Towards a Visual Perception-Based Analysis of Clustering Quality Metrics

Graziano Blasilli - Sapienza University of Rome, Rome, Italy

Daniel Kerrigan - Northeastern University, Boston, United States

Enrico Bertini - Northeastern University, Boston, United States

Giuseppe Santucci - Sapienza University of Rome, Rome, Italy

Room: Bayshore I

2024-10-13T17:05:00ZGMT-0600Change your timezone on the schedule page
2024-10-13T17:05:00Z
Exemplar figure, described by caption below
This paper presents the first attempt of a deep and exhaustive evaluation of the perceptive aspects of clustering quality metrics, focusing on the Davies-Bouldin Index, Dunn Index, Calinski-Harabasz Index, and Silhouette Score.
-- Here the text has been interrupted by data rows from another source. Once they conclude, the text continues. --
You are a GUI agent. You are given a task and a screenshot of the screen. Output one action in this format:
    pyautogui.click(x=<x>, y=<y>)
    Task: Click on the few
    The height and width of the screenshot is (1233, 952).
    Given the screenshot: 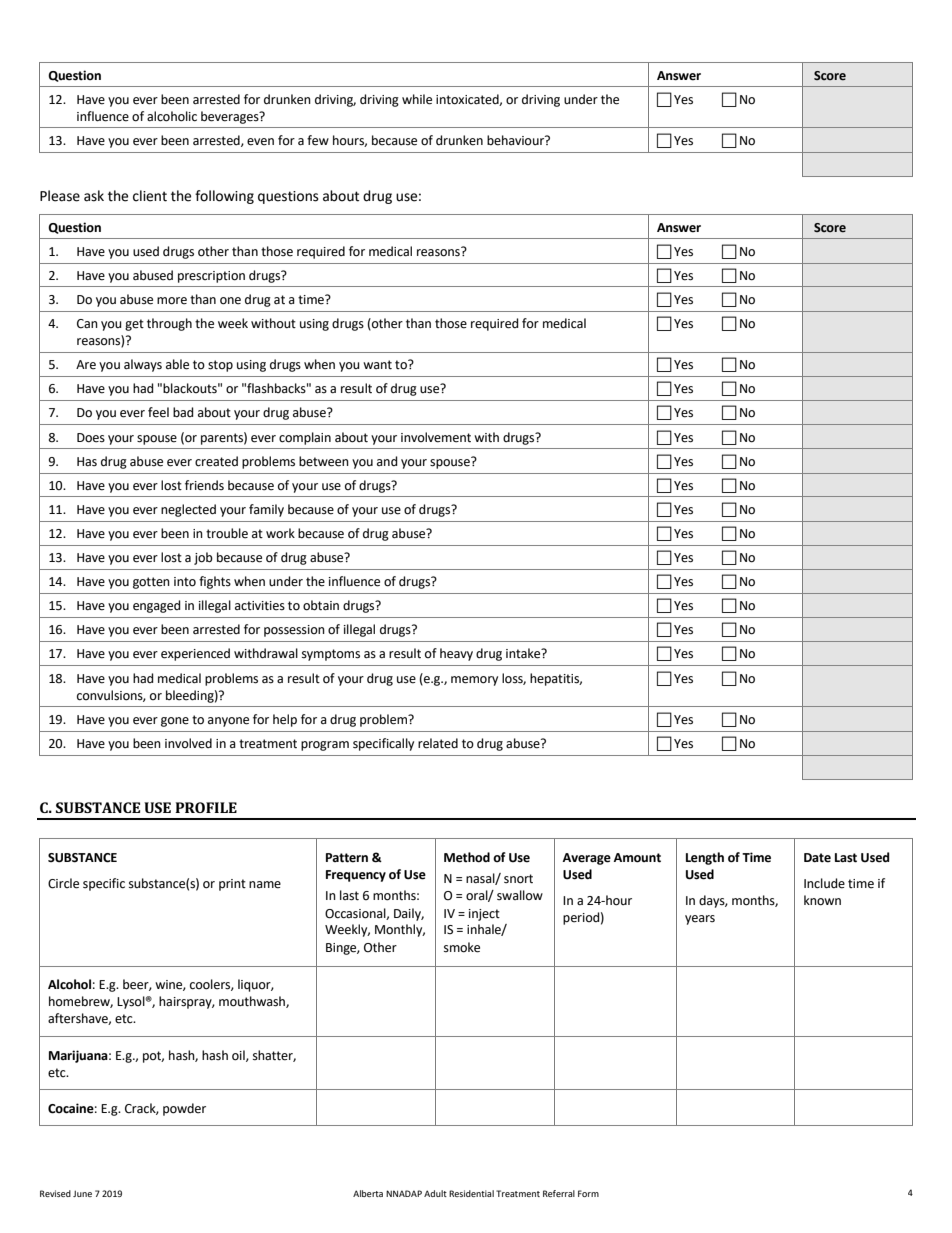 What is the action you would take?
    pyautogui.click(x=318, y=140)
Our research is centered around two main objectives: a) assessing the human perception of the metrics in 2D scatterplots and b) exploring the potential of Large Multimodal Models, in particular GPT-4o, to emulate the assessed human perception.
Abstract

Clustering is an essential technique across various domains, such as data science, machine learning, and eXplainable Artificial Intelligence.Information visualization and visual analytics techniques have been proven to effectively support human involvement in the visual exploration of clustered data to enhance the understanding and refinement of cluster assignments. This paper presents an attempt of a deep and exhaustive evaluation of the perceptive aspects of clustering quality metrics, focusing on the Davies-Bouldin Index, Dunn Index, Calinski-Harabasz Index, and Silhouette Score. Our research is centered around two main objectives: a) assessing the human perception of common CVIs in 2D scatterplots and b) exploring the potential of Large Language Models (LLMs), in particular GPT-4o, to emulate the assessed human perception. By discussing the obtained results, highlighting limitations, and areas for further exploration, this paper aims to propose a foundation for future research activities.